Potential of Intravacc’s contract research
Intravacc sees great opportunities thanks to its vast experience in vaccine development – from basic research to phase I & II clinical trials. Intravacc has signed a number of multi-year contracts with profit and non-profit organizations for the development of vaccines against both infectious diseases and cancer. These projects will generate revenue for Intravacc through licensing, technology, R&D services, and pilot production. A number of milestone and royalty contracts (approx. 3%) have been signed, which will run through 2031. Intravacc expects to enter into one to two service-, and partnership agreements per year, with income from these contracts accounting for 70-80% of the company’s total revenue.
Prof. Virgil Schijns, Chief Scientific Officer at Intravacc, says:
“We believe that within five to ten years patients will be treated with therapeutic cancer vaccines, probably in combination with complementary immunotherapies. Intravacc is currently developing a therapeutic vaccine for bladder cancer and hopes to start a phase I study in late 2023.”
Intravacc’s proprietary vaccine pipeline
Prior to its privatization on 1 January of this year, Intravacc was a governmental vaccine research institute with a rich pipeline of vaccine candidates against bacterial and viral infections. At the time, these vaccines, now part of Intravacc B.V., were developed on several patented platforms and the results of the relevant studies were published in leading scientific journals. The unique feature of these vaccines is their administration through the nose. The vaccines include sIPV (Polio), RSV, whooping cough (Bordetella Pertussis), and Gonococcal (Neisseria gonorrhoeae), but also the Avacc-10 vaccine against COVID-19, which is now under development. These proprietary vaccines will be marketed under a partnership or licensing agreement, following completion of a phase I clinical trial. These proprietary vaccines will eventually contribute about 20% to Intravacc’s turnover.
The excellent preclinical study results of Avacc-10 were recently published on the preprint site bioRxiv. In addition, Intravacc has started a promotional campaign (Avacc10video) to emphasize the importance of the nasal spray vaccine, that can also be used as a booster vaccine. Unlike the patented COVID-19 vaccines currently on the market, Avacc-10 is free of licensing fees and inexpensive to produce. Because it is free of licensing fees, this vaccine is also eligible for the WHO COVID-19 “Technology Access Pool (C-TAP) program”.

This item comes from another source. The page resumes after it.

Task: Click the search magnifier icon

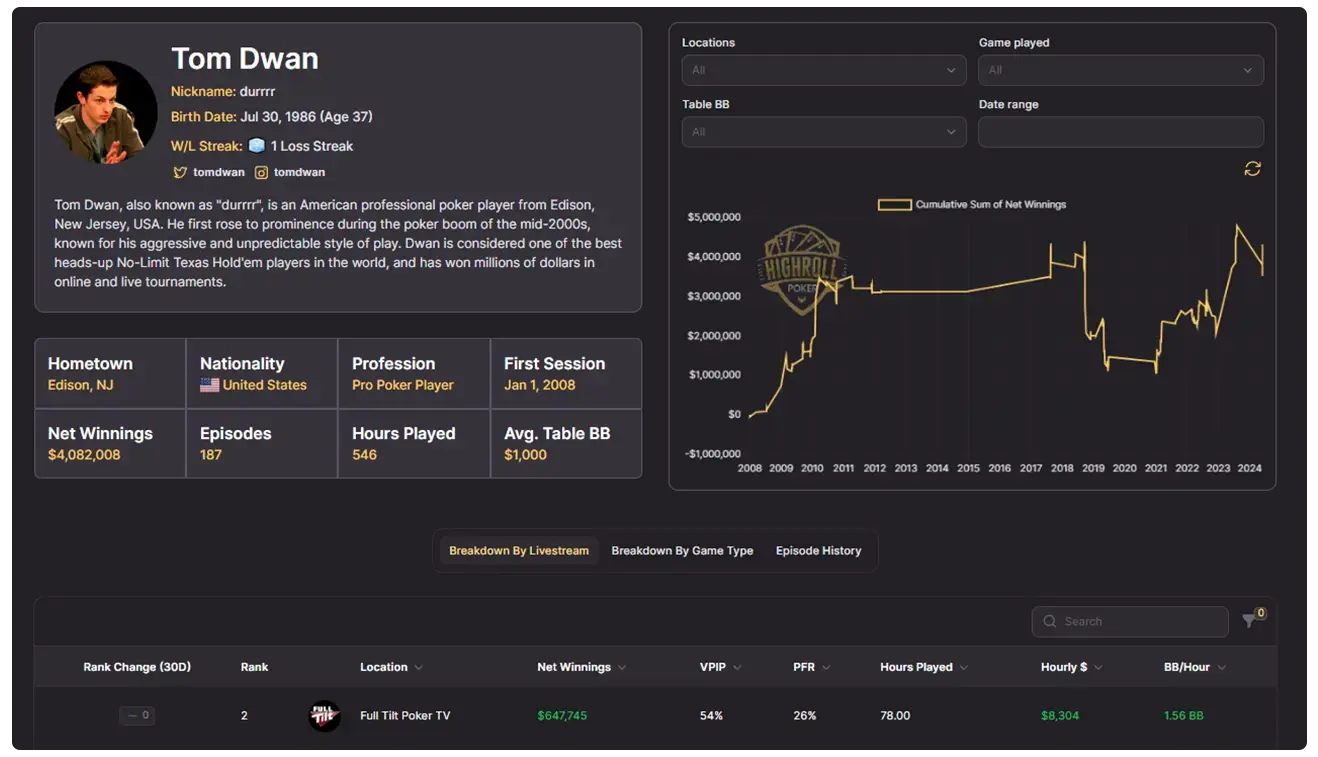Action: pyautogui.click(x=1050, y=622)
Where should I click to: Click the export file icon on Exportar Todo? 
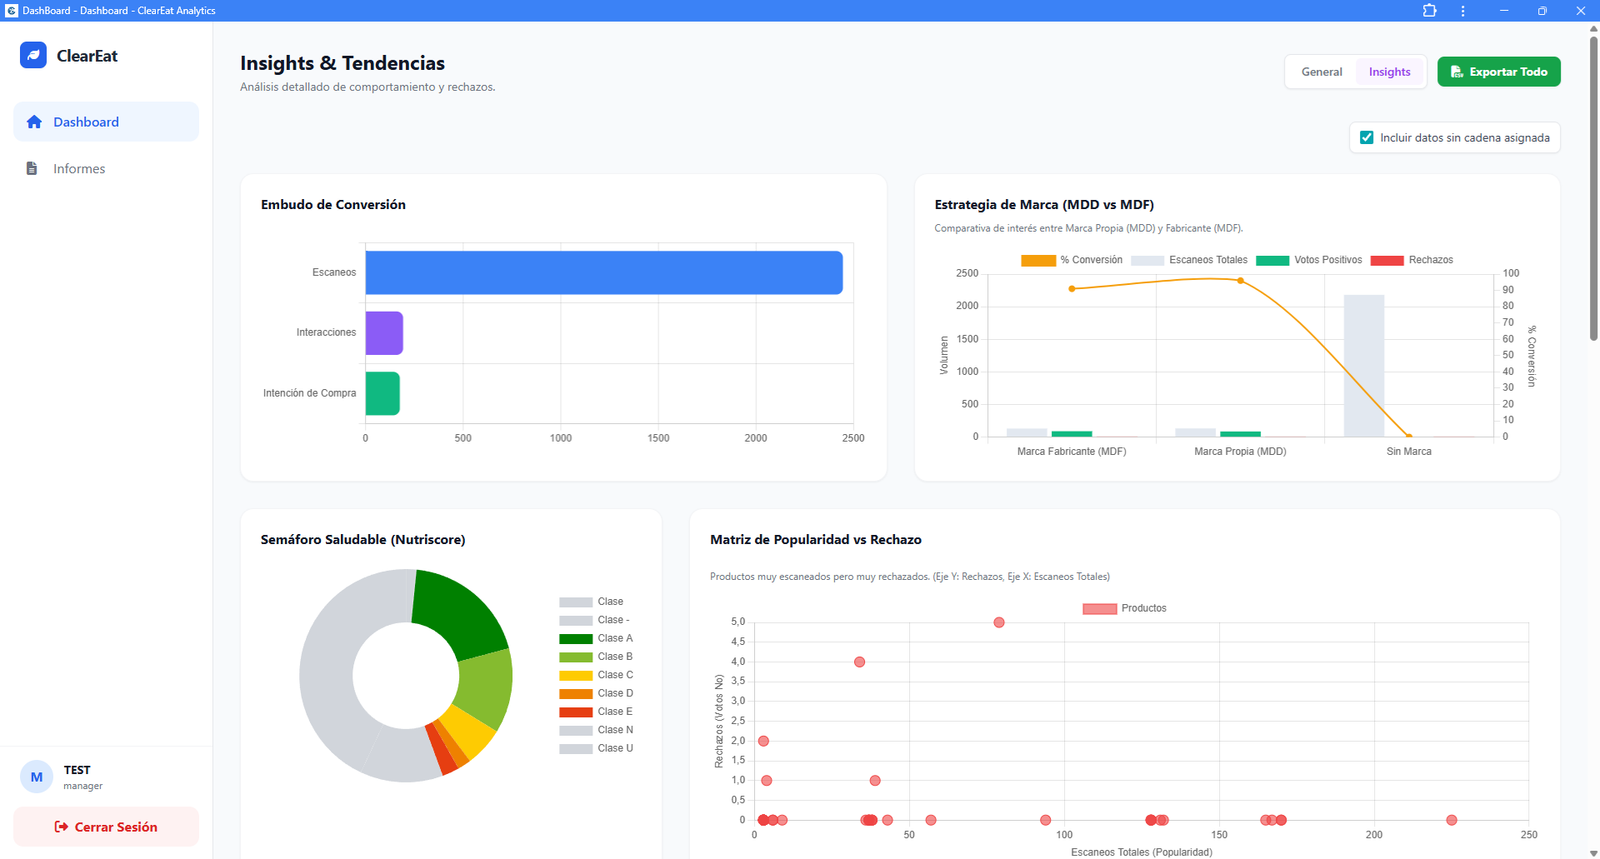[1457, 72]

Dr. Jan Groen, Intravacc’s CEO, responds:
“Our new hybrid business model makes Intravacc well positioned to capitalize on the rapidly growing market for therapeutic cancer vaccines. Revenues derived from our contract research activities will form the basis of our revenue growth. Our proprietary pipeline of intranasal vaccines is also promising. Intravacc will initiate a financing round, possibly together with a partner, to enable the development of these vaccines up to clinical phase I.”